Aim of the task: Starting with the first line and ending with the line that holds "Midden-Oosten (60, 1875)", repeat the material exactly.

Material provided:
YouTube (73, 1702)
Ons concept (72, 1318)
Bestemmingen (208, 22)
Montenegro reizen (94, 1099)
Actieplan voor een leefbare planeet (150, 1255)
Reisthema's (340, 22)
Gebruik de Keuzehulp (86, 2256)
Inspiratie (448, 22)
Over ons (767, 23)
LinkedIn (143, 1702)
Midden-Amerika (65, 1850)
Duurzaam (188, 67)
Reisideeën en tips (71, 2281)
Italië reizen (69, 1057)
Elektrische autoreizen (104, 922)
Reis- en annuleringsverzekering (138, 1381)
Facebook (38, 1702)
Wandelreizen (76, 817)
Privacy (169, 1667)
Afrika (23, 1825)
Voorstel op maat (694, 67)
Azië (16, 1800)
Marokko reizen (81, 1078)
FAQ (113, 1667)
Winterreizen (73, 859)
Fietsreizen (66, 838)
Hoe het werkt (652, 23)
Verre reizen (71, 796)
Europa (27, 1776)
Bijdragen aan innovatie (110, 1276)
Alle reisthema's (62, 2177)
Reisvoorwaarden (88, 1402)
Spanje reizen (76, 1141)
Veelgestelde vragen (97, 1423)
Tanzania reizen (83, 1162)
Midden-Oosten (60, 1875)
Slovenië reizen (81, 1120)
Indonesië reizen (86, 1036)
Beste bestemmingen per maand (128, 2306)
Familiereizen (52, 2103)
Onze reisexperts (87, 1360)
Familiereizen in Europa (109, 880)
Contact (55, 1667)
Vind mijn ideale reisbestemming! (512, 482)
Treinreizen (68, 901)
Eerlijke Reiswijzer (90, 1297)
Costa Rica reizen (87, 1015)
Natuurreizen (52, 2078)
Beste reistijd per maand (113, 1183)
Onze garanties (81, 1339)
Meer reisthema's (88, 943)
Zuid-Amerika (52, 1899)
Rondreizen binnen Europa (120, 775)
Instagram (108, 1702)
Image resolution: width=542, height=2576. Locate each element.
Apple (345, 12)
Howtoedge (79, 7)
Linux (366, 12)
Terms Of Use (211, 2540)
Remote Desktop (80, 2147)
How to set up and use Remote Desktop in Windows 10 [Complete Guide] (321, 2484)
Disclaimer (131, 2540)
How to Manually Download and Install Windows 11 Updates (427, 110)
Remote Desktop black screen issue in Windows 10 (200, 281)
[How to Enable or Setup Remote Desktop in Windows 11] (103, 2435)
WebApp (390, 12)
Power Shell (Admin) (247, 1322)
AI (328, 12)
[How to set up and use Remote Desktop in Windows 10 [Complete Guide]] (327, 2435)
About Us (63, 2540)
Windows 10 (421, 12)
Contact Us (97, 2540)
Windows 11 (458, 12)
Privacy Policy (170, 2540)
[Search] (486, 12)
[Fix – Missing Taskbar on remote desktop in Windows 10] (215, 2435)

Answer box:
YouTube (73, 1702)
Ons concept (72, 1318)
Bestemmingen (208, 22)
Montenegro reizen (94, 1099)
Actieplan voor een leefbare planeet (150, 1255)
Reisthema's (340, 22)
Gebruik de Keuzehulp (86, 2256)
Inspiratie (448, 22)
Over ons (767, 23)
LinkedIn (143, 1702)
Midden-Amerika (65, 1850)
Duurzaam (188, 67)
Reisideeën en tips (71, 2281)
Italië reizen (69, 1057)
Elektrische autoreizen (104, 922)
Reis- en annuleringsverzekering (138, 1381)
Facebook (38, 1702)
Wandelreizen (76, 817)
Privacy (169, 1667)
Afrika (23, 1825)
Voorstel op maat (694, 67)
Azië (16, 1800)
Marokko reizen (81, 1078)
FAQ (113, 1667)
Winterreizen (73, 859)
Fietsreizen (66, 838)
Hoe het werkt (652, 23)
Verre reizen (71, 796)
Europa (27, 1776)
Bijdragen aan innovatie (110, 1276)
Alle reisthema's (62, 2177)
Reisvoorwaarden (88, 1402)
Spanje reizen (76, 1141)
Veelgestelde vragen (97, 1423)
Tanzania reizen (83, 1162)
Midden-Oosten (60, 1875)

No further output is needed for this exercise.